A Howling: Poems
A Howling: Poems
by Susan F. Blair
A Tom Lombardo Poetry Selection
ISBN 978-1-950413-68-3
9 x 6 softcover, 86 pages
The poems of Susan Blair envelop the natural world that surrounds her, while remaining rooted in a self-reflection that spans family relationships, aloneness, grief and regrets. Susan’s gift of language, sense of irony, musical word-play and personifications elevate the collection beyond reflection and serve to remind us to embrace the joys of being alive in this world, despite the losses we endure.
—Cynthia Neely, author of Flight Path and Passing Through Blue Earth
Susan Blair’s latest book of poetry, A Howling, is one to stroll through, savor, reflect on and return to. Take it slowly, because though the themes are close-in and unaffected, her imagery and the structure that supports it are complex, her sly switches of perspective a literary curveball. From the rancid taste of chemo to a frog on her fingernail, from prairie thunder to the rasp of a garage door, she decisively captures moments, gently rolls them about and like magic releases whole worlds. Rage, wonder, pain, love and regret are all found here. Some lines are deep cuts, some lines a chuckle, some poems darker than dark, but as a collection they show a brave, full-on engagement with reality.

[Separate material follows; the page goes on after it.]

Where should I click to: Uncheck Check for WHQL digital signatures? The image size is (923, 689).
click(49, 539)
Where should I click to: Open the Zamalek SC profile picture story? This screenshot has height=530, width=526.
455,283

—Susan Lagsdin, retired professor of English and Creative Writing, journalist for The Good Life
In A Howling, Susan Blair weaves together poems about natural phenomena—squirrels, frogs, deer, mudskippers, assassin bugs—with those about grief, family dysfunction and remorse. These poems have a candid directness, an unabashed and unadorned honesty. The grief poems are enacted with a sure empathy and precision, making them both poignant and moving. The nature poems prove how porous and entwined our interactions with the natural world are. Blair tells her truths with a stark clarity whose aim isn’t self-embellishment, but truthfulness in all its muddy, squishy complexity.

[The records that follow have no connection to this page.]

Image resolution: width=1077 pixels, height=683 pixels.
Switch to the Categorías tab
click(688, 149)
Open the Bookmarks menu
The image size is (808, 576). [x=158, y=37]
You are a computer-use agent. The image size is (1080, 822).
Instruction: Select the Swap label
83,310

—Joseph Powell, author of The Slow Subtraction: ALS
From the howling coyotes in the opening poem, the poet signals a “goosebump flavor. . . quickening/ my steps toward home.” Invoking over eighty species of fauna—ranging from mudskippers and triggerfish to chukars and civet cats to assassin bugs and the aardwolf—Blair’s close observation and humor are on full display. But this is merely the backdrop to “the bare bone of lonely” when the poet braves the candid reflection of her life in poems like “Hounded”: “I fondle/ my regrets.” It is in these deeply personal poems that Blair’s poetic power and her invocation of the animal world shine—when she homes in on the dark reality of her sister’s illness: “pit viper/ coils/ in your pancreas,/ bites,” how she “stood quailing” as a child in her father’s presence, how familial relationships can be “as toxic as a scorpion.” Conjuring Mary Oliver, we can only howl about Blair: “the soft animal of [her] body” has truly loved and lived.
—Cindy Williams Gutiérrez, author of Inlay with Nacre: The Names of Forgotten Women
Blair’s wonderfully sensual poems teem with animals and insects who soothe and torment, whose lives and deaths complement and foreshadow joys and sorrows, as the speaker copes with the decline and loss of loved ones: “can there be any/ ecstasy/ like a cardinal/ in a birdbath/ unaware/ of the cat below,” which precedes the poem bearing news of her sister’s stage four diagnosis. The oneness yields a profound acceptance, as when rotting salmon bodies feed “the future with their pasts,/ bridging life with death/ with life again.”